- To be done -
Could you write out the listing below again, replacing every "At what coordinates should I click to accomplish" with "Which point should I click to do" and leaving everything else as it is?

_ _ _ _

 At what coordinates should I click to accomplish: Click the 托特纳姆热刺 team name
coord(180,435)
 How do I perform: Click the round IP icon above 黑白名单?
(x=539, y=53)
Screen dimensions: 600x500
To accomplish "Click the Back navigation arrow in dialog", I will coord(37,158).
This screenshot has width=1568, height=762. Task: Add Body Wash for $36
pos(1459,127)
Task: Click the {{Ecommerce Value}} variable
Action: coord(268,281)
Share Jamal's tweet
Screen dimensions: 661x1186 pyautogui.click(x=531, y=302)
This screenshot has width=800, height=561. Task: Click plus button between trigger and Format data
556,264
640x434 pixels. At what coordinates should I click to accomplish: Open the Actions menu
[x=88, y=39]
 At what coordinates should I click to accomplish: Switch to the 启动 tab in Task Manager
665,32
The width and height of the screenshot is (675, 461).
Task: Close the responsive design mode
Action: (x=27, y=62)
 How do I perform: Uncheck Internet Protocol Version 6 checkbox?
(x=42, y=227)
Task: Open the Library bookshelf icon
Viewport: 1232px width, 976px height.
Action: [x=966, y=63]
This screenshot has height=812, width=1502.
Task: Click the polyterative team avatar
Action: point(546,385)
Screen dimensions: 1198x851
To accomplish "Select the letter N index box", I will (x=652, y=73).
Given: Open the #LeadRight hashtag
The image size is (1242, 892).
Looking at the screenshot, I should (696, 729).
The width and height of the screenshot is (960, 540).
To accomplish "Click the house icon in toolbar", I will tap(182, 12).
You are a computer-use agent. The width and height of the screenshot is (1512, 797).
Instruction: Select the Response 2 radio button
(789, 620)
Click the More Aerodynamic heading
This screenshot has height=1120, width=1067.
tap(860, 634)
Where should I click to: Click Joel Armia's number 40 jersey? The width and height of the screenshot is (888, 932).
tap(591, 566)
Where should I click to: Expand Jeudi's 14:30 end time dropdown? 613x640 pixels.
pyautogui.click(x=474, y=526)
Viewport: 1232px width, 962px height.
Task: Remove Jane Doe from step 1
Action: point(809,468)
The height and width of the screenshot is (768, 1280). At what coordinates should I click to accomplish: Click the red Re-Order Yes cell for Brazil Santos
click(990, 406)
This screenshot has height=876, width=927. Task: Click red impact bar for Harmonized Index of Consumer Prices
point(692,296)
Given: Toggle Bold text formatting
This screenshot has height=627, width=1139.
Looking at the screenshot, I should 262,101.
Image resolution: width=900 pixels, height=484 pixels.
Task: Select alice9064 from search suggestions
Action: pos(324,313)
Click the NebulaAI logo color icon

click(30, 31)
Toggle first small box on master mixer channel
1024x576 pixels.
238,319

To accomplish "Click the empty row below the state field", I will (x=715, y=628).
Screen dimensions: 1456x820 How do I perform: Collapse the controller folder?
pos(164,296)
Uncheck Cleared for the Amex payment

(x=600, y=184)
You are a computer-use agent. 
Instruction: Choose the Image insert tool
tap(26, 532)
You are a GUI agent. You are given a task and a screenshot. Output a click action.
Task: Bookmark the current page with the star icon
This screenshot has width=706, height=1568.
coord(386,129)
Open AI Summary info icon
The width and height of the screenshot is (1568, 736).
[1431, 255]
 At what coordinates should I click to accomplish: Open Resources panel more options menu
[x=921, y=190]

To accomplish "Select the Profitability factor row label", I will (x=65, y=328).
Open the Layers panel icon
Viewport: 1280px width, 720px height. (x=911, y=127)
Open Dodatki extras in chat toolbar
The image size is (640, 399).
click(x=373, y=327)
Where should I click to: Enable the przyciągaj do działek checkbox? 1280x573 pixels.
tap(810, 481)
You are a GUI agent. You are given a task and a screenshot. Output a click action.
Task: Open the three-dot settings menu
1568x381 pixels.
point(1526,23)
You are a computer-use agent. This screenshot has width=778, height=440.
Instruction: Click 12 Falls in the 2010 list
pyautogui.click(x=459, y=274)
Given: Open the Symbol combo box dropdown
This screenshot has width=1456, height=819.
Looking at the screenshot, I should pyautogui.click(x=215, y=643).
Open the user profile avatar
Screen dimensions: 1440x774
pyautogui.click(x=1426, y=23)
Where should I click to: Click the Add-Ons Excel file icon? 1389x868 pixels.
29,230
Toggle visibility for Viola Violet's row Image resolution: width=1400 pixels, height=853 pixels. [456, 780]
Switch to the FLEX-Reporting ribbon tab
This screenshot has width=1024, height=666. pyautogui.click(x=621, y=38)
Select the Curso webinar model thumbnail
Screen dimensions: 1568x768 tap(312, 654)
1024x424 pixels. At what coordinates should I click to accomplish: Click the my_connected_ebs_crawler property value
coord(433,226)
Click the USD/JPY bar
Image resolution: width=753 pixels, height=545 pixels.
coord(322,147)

_ _ _ _

- Final result -
 Which point should I click to do: Click the 托特纳姆热刺 team name
coord(180,435)
 How do I perform: Click the round IP icon above 黑白名单?
(x=539, y=53)
Screen dimensions: 600x500
To accomplish "Click the Back navigation arrow in dialog", I will coord(37,158).
This screenshot has width=1568, height=762. Task: Add Body Wash for $36
pos(1459,127)
Task: Click the {{Ecommerce Value}} variable
Action: coord(268,281)
Share Jamal's tweet
Screen dimensions: 661x1186 pyautogui.click(x=531, y=302)
This screenshot has width=800, height=561. Task: Click plus button between trigger and Format data
556,264
640x434 pixels. Which point should I click to do: Open the Actions menu
[x=88, y=39]
 Which point should I click to do: Switch to the 启动 tab in Task Manager
665,32
The width and height of the screenshot is (675, 461).
Task: Close the responsive design mode
Action: (x=27, y=62)
 How do I perform: Uncheck Internet Protocol Version 6 checkbox?
(x=42, y=227)
Task: Open the Library bookshelf icon
Viewport: 1232px width, 976px height.
Action: [x=966, y=63]
This screenshot has height=812, width=1502.
Task: Click the polyterative team avatar
Action: point(546,385)
Screen dimensions: 1198x851
To accomplish "Select the letter N index box", I will (x=652, y=73).
Given: Open the #LeadRight hashtag
The image size is (1242, 892).
Looking at the screenshot, I should (696, 729).
The width and height of the screenshot is (960, 540).
To accomplish "Click the house icon in toolbar", I will tap(182, 12).
You are a computer-use agent. The width and height of the screenshot is (1512, 797).
Instruction: Select the Response 2 radio button
(789, 620)
Click the More Aerodynamic heading
This screenshot has height=1120, width=1067.
tap(860, 634)
Where should I click to: Click Joel Armia's number 40 jersey? The width and height of the screenshot is (888, 932).
tap(591, 566)
Where should I click to: Expand Jeudi's 14:30 end time dropdown? 613x640 pixels.
pyautogui.click(x=474, y=526)
Viewport: 1232px width, 962px height.
Task: Remove Jane Doe from step 1
Action: point(809,468)
The height and width of the screenshot is (768, 1280). Which point should I click to do: Click the red Re-Order Yes cell for Brazil Santos
click(990, 406)
This screenshot has height=876, width=927. Task: Click red impact bar for Harmonized Index of Consumer Prices
point(692,296)
Given: Toggle Bold text formatting
This screenshot has height=627, width=1139.
Looking at the screenshot, I should 262,101.
Image resolution: width=900 pixels, height=484 pixels.
Task: Select alice9064 from search suggestions
Action: pos(324,313)
Click the NebulaAI logo color icon

click(30, 31)
Toggle first small box on master mixer channel
1024x576 pixels.
238,319

To accomplish "Click the empty row below the state field", I will (x=715, y=628).
Screen dimensions: 1456x820 How do I perform: Collapse the controller folder?
pos(164,296)
Uncheck Cleared for the Amex payment

(x=600, y=184)
You are a computer-use agent. 
Instruction: Choose the Image insert tool
tap(26, 532)
You are a GUI agent. You are given a task and a screenshot. Output a click action.
Task: Bookmark the current page with the star icon
This screenshot has width=706, height=1568.
coord(386,129)
Open AI Summary info icon
The width and height of the screenshot is (1568, 736).
[1431, 255]
 Which point should I click to do: Open Resources panel more options menu
[x=921, y=190]

To accomplish "Select the Profitability factor row label", I will (x=65, y=328).
Open the Layers panel icon
Viewport: 1280px width, 720px height. (x=911, y=127)
Open Dodatki extras in chat toolbar
The image size is (640, 399).
click(x=373, y=327)
Where should I click to: Enable the przyciągaj do działek checkbox? 1280x573 pixels.
tap(810, 481)
You are a GUI agent. You are given a task and a screenshot. Output a click action.
Task: Open the three-dot settings menu
1568x381 pixels.
point(1526,23)
You are a computer-use agent. This screenshot has width=778, height=440.
Instruction: Click 12 Falls in the 2010 list
pyautogui.click(x=459, y=274)
Given: Open the Symbol combo box dropdown
This screenshot has width=1456, height=819.
Looking at the screenshot, I should pyautogui.click(x=215, y=643).
Open the user profile avatar
Screen dimensions: 1440x774
pyautogui.click(x=1426, y=23)
Where should I click to: Click the Add-Ons Excel file icon? 1389x868 pixels.
29,230
Toggle visibility for Viola Violet's row Image resolution: width=1400 pixels, height=853 pixels. [456, 780]
Switch to the FLEX-Reporting ribbon tab
This screenshot has width=1024, height=666. pyautogui.click(x=621, y=38)
Select the Curso webinar model thumbnail
Screen dimensions: 1568x768 tap(312, 654)
1024x424 pixels. Which point should I click to do: Click the my_connected_ebs_crawler property value
coord(433,226)
Click the USD/JPY bar
Image resolution: width=753 pixels, height=545 pixels.
coord(322,147)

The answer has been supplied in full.